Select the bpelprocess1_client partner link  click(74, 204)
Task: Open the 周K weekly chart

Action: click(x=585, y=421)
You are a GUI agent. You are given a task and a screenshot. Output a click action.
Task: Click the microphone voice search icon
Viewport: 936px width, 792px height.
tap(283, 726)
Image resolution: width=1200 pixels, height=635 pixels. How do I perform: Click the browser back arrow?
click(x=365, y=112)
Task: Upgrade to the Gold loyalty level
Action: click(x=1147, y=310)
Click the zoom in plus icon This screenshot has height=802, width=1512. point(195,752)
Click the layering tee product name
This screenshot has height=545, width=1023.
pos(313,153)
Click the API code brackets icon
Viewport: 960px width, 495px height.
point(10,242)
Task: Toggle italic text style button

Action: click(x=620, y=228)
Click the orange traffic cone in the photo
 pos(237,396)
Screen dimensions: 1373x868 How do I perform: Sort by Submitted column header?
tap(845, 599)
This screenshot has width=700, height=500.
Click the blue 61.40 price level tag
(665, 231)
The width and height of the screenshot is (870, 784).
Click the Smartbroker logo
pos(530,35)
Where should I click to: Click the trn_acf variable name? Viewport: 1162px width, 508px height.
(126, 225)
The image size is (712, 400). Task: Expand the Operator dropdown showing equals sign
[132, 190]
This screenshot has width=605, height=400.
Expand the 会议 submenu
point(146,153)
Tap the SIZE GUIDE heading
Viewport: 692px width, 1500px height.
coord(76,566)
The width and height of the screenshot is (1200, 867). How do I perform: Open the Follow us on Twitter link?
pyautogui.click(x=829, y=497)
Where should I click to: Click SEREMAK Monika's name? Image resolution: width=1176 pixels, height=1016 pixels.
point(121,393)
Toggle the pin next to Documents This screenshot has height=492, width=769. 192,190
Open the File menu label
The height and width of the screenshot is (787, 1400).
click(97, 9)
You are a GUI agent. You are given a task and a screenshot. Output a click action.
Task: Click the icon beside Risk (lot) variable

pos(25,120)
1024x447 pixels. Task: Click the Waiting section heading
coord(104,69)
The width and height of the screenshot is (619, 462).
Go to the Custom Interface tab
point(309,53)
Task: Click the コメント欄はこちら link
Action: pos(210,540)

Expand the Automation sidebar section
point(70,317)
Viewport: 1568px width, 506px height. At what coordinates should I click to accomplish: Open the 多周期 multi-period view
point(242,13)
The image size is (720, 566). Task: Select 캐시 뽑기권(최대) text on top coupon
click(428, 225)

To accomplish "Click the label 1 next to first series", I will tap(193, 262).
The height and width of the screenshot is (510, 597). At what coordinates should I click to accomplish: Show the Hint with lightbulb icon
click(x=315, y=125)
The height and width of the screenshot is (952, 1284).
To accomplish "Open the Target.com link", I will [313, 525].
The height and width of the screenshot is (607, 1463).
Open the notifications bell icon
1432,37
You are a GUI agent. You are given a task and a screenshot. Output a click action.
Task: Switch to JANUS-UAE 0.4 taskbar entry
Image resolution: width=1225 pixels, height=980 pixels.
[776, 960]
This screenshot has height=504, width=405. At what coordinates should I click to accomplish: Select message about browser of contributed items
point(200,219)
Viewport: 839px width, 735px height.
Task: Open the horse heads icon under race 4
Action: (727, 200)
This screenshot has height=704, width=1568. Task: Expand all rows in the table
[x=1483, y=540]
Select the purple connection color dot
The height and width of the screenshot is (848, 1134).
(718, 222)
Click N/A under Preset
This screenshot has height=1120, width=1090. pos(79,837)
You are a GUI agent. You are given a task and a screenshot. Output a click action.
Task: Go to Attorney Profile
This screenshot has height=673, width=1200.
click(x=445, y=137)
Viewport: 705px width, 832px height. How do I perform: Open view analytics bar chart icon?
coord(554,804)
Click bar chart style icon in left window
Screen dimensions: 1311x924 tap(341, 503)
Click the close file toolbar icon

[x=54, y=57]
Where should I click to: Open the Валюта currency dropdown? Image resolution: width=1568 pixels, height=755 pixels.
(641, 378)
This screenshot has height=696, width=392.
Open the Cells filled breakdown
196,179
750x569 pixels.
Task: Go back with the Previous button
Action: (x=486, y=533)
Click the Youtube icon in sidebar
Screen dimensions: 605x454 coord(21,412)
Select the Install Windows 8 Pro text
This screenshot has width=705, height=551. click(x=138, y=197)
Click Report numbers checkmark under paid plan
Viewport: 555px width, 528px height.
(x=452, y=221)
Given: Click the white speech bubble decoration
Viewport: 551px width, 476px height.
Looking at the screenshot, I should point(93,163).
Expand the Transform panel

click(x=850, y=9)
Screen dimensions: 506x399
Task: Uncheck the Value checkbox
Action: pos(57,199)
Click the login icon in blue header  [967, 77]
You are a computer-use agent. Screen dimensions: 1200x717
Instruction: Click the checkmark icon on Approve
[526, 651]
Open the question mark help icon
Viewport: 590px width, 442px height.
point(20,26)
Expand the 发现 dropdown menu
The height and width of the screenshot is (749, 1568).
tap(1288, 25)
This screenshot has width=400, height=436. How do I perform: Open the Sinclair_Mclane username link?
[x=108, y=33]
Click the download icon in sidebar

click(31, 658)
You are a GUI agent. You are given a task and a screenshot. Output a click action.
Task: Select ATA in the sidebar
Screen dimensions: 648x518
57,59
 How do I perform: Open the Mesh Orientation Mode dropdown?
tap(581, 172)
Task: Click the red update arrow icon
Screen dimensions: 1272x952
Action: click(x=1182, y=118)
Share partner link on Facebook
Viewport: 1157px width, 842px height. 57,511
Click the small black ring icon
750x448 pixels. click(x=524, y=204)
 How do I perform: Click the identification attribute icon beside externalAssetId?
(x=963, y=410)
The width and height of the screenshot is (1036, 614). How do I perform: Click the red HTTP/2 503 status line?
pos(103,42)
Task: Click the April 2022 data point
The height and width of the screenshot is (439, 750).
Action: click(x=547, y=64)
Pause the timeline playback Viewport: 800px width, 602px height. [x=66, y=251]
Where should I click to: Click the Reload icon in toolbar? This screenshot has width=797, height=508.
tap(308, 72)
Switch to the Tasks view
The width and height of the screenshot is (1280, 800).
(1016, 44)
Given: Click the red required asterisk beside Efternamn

## ACTIVITY
Return every line above exactly.

## RESULT
Select the bpelprocess1_client partner link  click(74, 204)
Task: Open the 周K weekly chart

Action: click(x=585, y=421)
You are a GUI agent. You are given a task and a screenshot. Output a click action.
Task: Click the microphone voice search icon
Viewport: 936px width, 792px height.
tap(283, 726)
Image resolution: width=1200 pixels, height=635 pixels. How do I perform: Click the browser back arrow?
click(x=365, y=112)
Task: Upgrade to the Gold loyalty level
Action: click(x=1147, y=310)
Click the zoom in plus icon This screenshot has height=802, width=1512. point(195,752)
Click the layering tee product name
This screenshot has height=545, width=1023.
pos(313,153)
Click the API code brackets icon
Viewport: 960px width, 495px height.
point(10,242)
Task: Toggle italic text style button

Action: click(x=620, y=228)
Click the orange traffic cone in the photo
 pos(237,396)
Screen dimensions: 1373x868 How do I perform: Sort by Submitted column header?
tap(845, 599)
This screenshot has width=700, height=500.
Click the blue 61.40 price level tag
(665, 231)
The width and height of the screenshot is (870, 784).
Click the Smartbroker logo
pos(530,35)
Where should I click to: Click the trn_acf variable name? Viewport: 1162px width, 508px height.
(126, 225)
The image size is (712, 400). Task: Expand the Operator dropdown showing equals sign
[132, 190]
This screenshot has width=605, height=400.
Expand the 会议 submenu
point(146,153)
Tap the SIZE GUIDE heading
Viewport: 692px width, 1500px height.
coord(76,566)
The width and height of the screenshot is (1200, 867). How do I perform: Open the Follow us on Twitter link?
pyautogui.click(x=829, y=497)
Where should I click to: Click SEREMAK Monika's name? Image resolution: width=1176 pixels, height=1016 pixels.
point(121,393)
Toggle the pin next to Documents This screenshot has height=492, width=769. 192,190
Open the File menu label
The height and width of the screenshot is (787, 1400).
click(97, 9)
You are a GUI agent. You are given a task and a screenshot. Output a click action.
Task: Click the icon beside Risk (lot) variable

pos(25,120)
1024x447 pixels. Task: Click the Waiting section heading
coord(104,69)
The width and height of the screenshot is (619, 462).
Go to the Custom Interface tab
point(309,53)
Task: Click the コメント欄はこちら link
Action: pos(210,540)

Expand the Automation sidebar section
point(70,317)
Viewport: 1568px width, 506px height. At what coordinates should I click to accomplish: Open the 多周期 multi-period view
point(242,13)
The image size is (720, 566). Task: Select 캐시 뽑기권(최대) text on top coupon
click(428, 225)

To accomplish "Click the label 1 next to first series", I will tap(193, 262).
The height and width of the screenshot is (510, 597). At what coordinates should I click to accomplish: Show the Hint with lightbulb icon
click(x=315, y=125)
The height and width of the screenshot is (952, 1284).
To accomplish "Open the Target.com link", I will [313, 525].
The height and width of the screenshot is (607, 1463).
Open the notifications bell icon
1432,37
You are a GUI agent. You are given a task and a screenshot. Output a click action.
Task: Switch to JANUS-UAE 0.4 taskbar entry
Image resolution: width=1225 pixels, height=980 pixels.
[776, 960]
This screenshot has height=504, width=405. At what coordinates should I click to accomplish: Select message about browser of contributed items
point(200,219)
Viewport: 839px width, 735px height.
Task: Open the horse heads icon under race 4
Action: (727, 200)
This screenshot has height=704, width=1568. Task: Expand all rows in the table
[x=1483, y=540]
Select the purple connection color dot
The height and width of the screenshot is (848, 1134).
(718, 222)
Click N/A under Preset
This screenshot has height=1120, width=1090. pos(79,837)
You are a GUI agent. You are given a task and a screenshot. Output a click action.
Task: Go to Attorney Profile
This screenshot has height=673, width=1200.
click(x=445, y=137)
Viewport: 705px width, 832px height. How do I perform: Open view analytics bar chart icon?
coord(554,804)
Click bar chart style icon in left window
Screen dimensions: 1311x924 tap(341, 503)
Click the close file toolbar icon

[x=54, y=57]
Where should I click to: Open the Валюта currency dropdown? Image resolution: width=1568 pixels, height=755 pixels.
(641, 378)
This screenshot has height=696, width=392.
Open the Cells filled breakdown
196,179
750x569 pixels.
Task: Go back with the Previous button
Action: (x=486, y=533)
Click the Youtube icon in sidebar
Screen dimensions: 605x454 coord(21,412)
Select the Install Windows 8 Pro text
This screenshot has width=705, height=551. click(x=138, y=197)
Click Report numbers checkmark under paid plan
Viewport: 555px width, 528px height.
(x=452, y=221)
Given: Click the white speech bubble decoration
Viewport: 551px width, 476px height.
Looking at the screenshot, I should point(93,163).
Expand the Transform panel

click(x=850, y=9)
Screen dimensions: 506x399
Task: Uncheck the Value checkbox
Action: pos(57,199)
Click the login icon in blue header  [967, 77]
You are a computer-use agent. Screen dimensions: 1200x717
Instruction: Click the checkmark icon on Approve
[526, 651]
Open the question mark help icon
Viewport: 590px width, 442px height.
point(20,26)
Expand the 发现 dropdown menu
The height and width of the screenshot is (749, 1568).
tap(1288, 25)
This screenshot has width=400, height=436. How do I perform: Open the Sinclair_Mclane username link?
[x=108, y=33]
Click the download icon in sidebar

click(31, 658)
You are a GUI agent. You are given a task and a screenshot. Output a click action.
Task: Select ATA in the sidebar
Screen dimensions: 648x518
57,59
 How do I perform: Open the Mesh Orientation Mode dropdown?
tap(581, 172)
Task: Click the red update arrow icon
Screen dimensions: 1272x952
Action: click(x=1182, y=118)
Share partner link on Facebook
Viewport: 1157px width, 842px height. 57,511
Click the small black ring icon
750x448 pixels. click(x=524, y=204)
 How do I perform: Click the identification attribute icon beside externalAssetId?
(x=963, y=410)
The width and height of the screenshot is (1036, 614). How do I perform: Click the red HTTP/2 503 status line?
pos(103,42)
Task: Click the April 2022 data point
The height and width of the screenshot is (439, 750).
Action: click(x=547, y=64)
Pause the timeline playback Viewport: 800px width, 602px height. [x=66, y=251]
Where should I click to: Click the Reload icon in toolbar? This screenshot has width=797, height=508.
tap(308, 72)
Switch to the Tasks view
The width and height of the screenshot is (1280, 800).
(1016, 44)
Given: Click the red required asterisk beside Efternamn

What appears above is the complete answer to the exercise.